这天晚上,顾君熠一个人喝了很多,当夕瑶回家的时候,看到一地的酒瓶子,差点没吓得心脏骤停了:“我的天,老公,你昨晚喝了多少啊?”
夕瑶一面把倒在地板上的顾君熠扶到了**,一面将地上散落的二十多个啤酒瓶子全部收拾起来:“唉,我真的不知道该说些什么了。”

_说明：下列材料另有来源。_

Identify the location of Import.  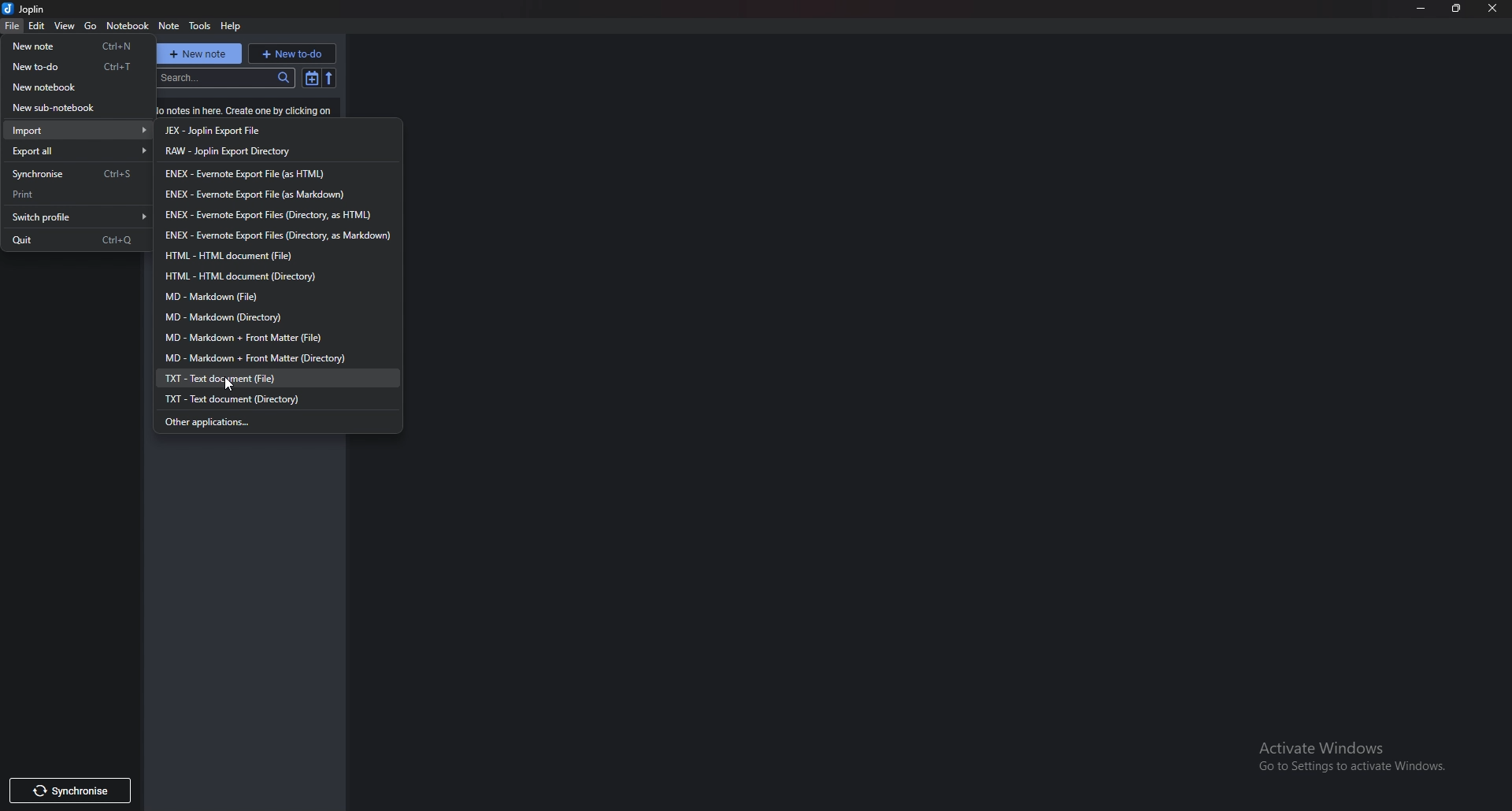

她知道,顾君熠难受,可是再怎么难受也不能和自己的身体过不去啊,难道他不明白,他和自己的身体过不去,就是和我夕瑶的身体过不去吗?“你这么折腾自己,我的心里会痛的。”夕瑶轻轻的将顾君熠抱到了**,然后自己也上了床,用自己温暖的身体包裹着顾君熠:“睡吧,好好的,睡一觉。”

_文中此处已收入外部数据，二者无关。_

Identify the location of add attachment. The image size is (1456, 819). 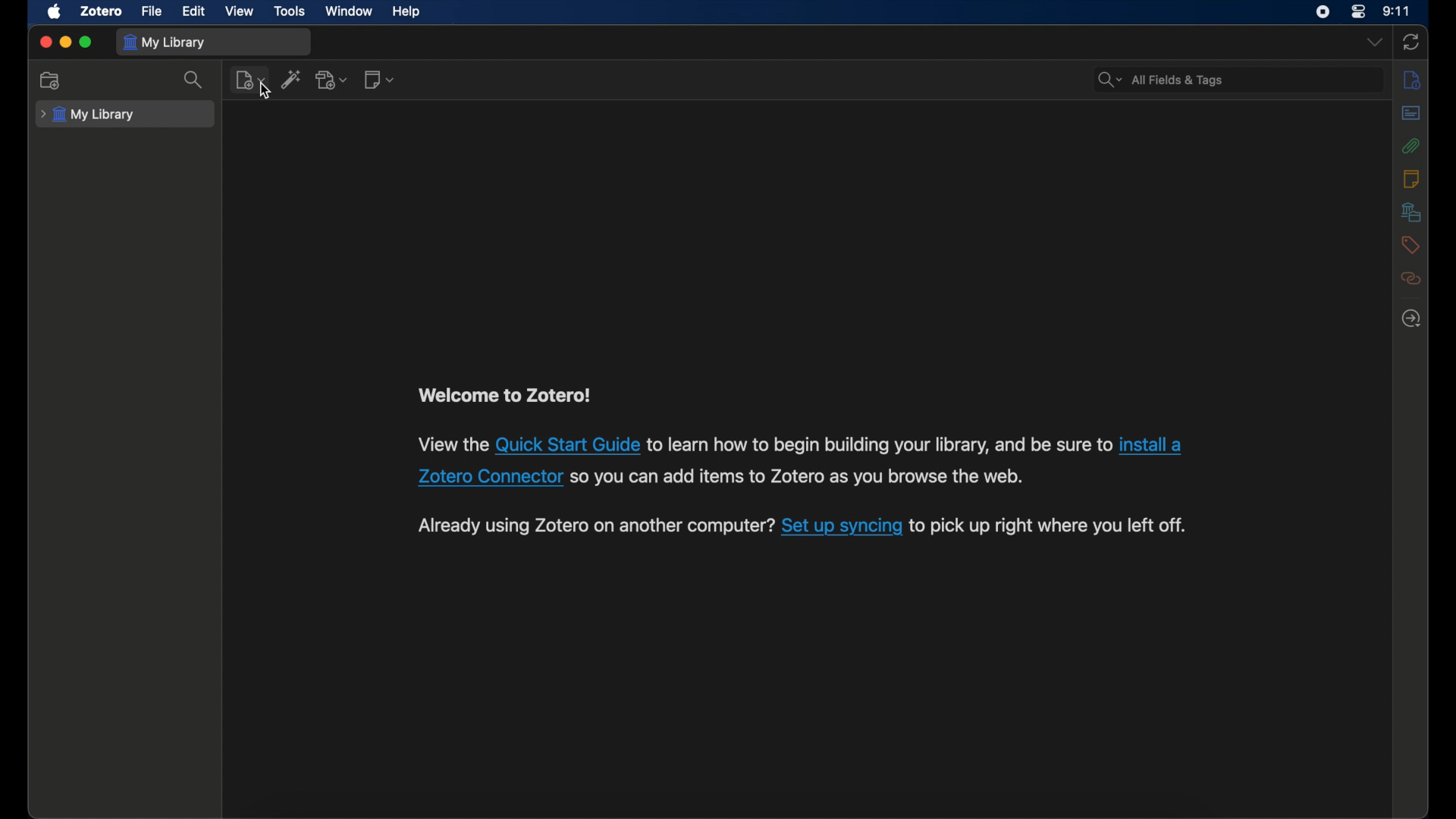
(333, 80).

夕瑶一面说着催眠的话,一边轻轻的抚摸着顾君熠英俊的脸颊:“下次,如果难受的话,情别再这样了。”也不知道顾君熠能不能听得到他说的话,夕瑶迷茫而又彷徨的看了顾君熠一眼。
顾君熠是在晚上醒过来的,醒来的第一感觉是身边有一个特别温暖而又柔软的东西,睁开眼睛,发现了那个东西居然是他最爱的夕瑶。

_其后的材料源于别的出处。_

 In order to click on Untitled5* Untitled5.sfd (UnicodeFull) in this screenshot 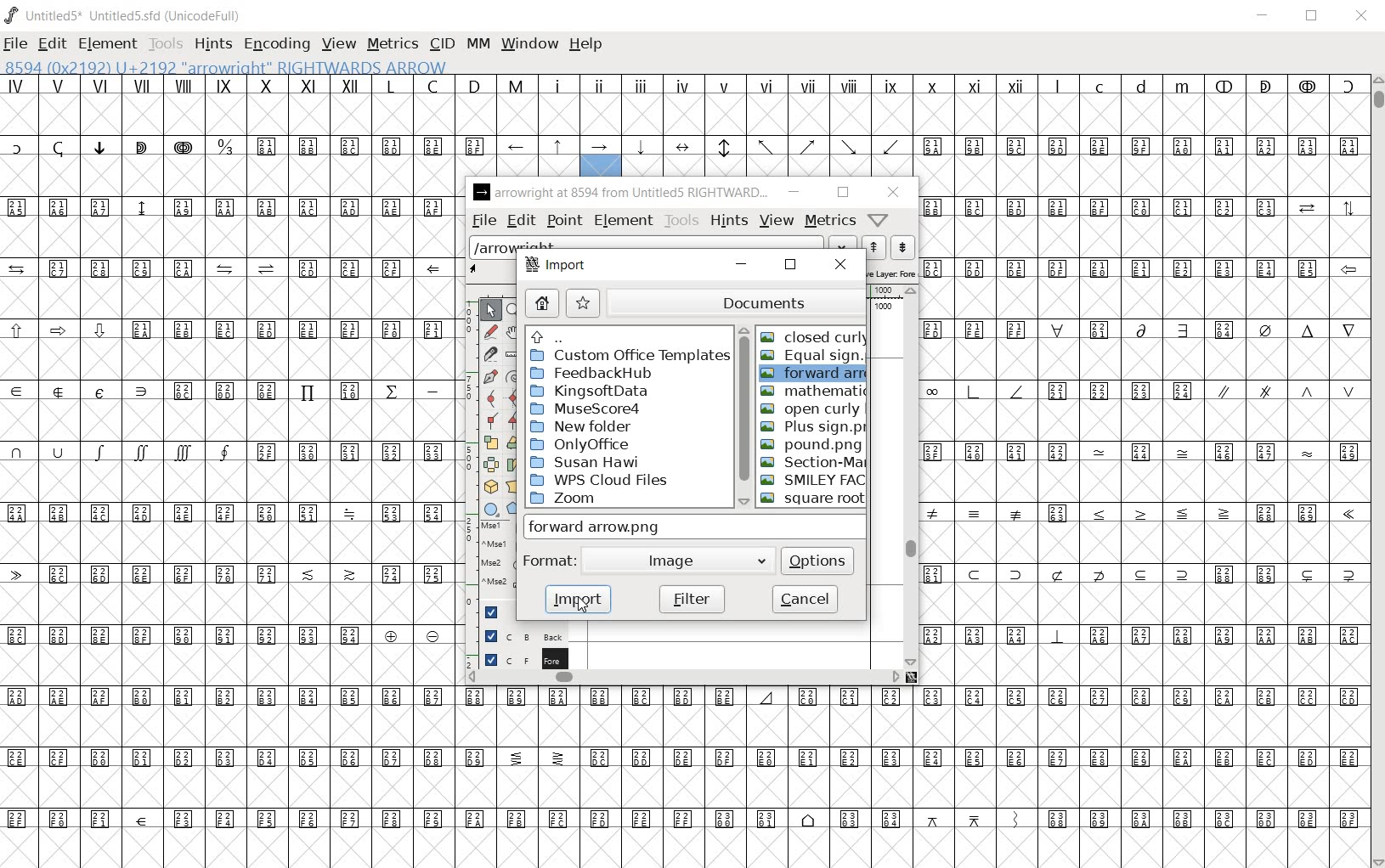, I will do `click(126, 16)`.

猛然间,顾君熠想起自己一个人喝酒祭奠白云成,结果后来一杯接着一杯,一瓶接着一瓶,夕瑶看到的时候,应该很担心吧?想到这里,顾君熠满脸愧疚的看了夕瑶一眼:“对不起啊,老婆,又让你费心了。”
夕瑶若无其事的摇了摇头,淡淡的告诉顾君熠:“没什么,你……没事就好。怎么喝那么多啊?”
夕瑶一直都醒着,今天是星期天,夕瑶也不用去公司,所以她整整在家里躺了一天,准确的说是在顾君熠的身边躺了一天。
这天晚上,夕瑶陪着顾君熠去参加了白云成的葬礼,那是一个特别出色的人,公司的老板对他的好评好似滚滚长江延绵不绝。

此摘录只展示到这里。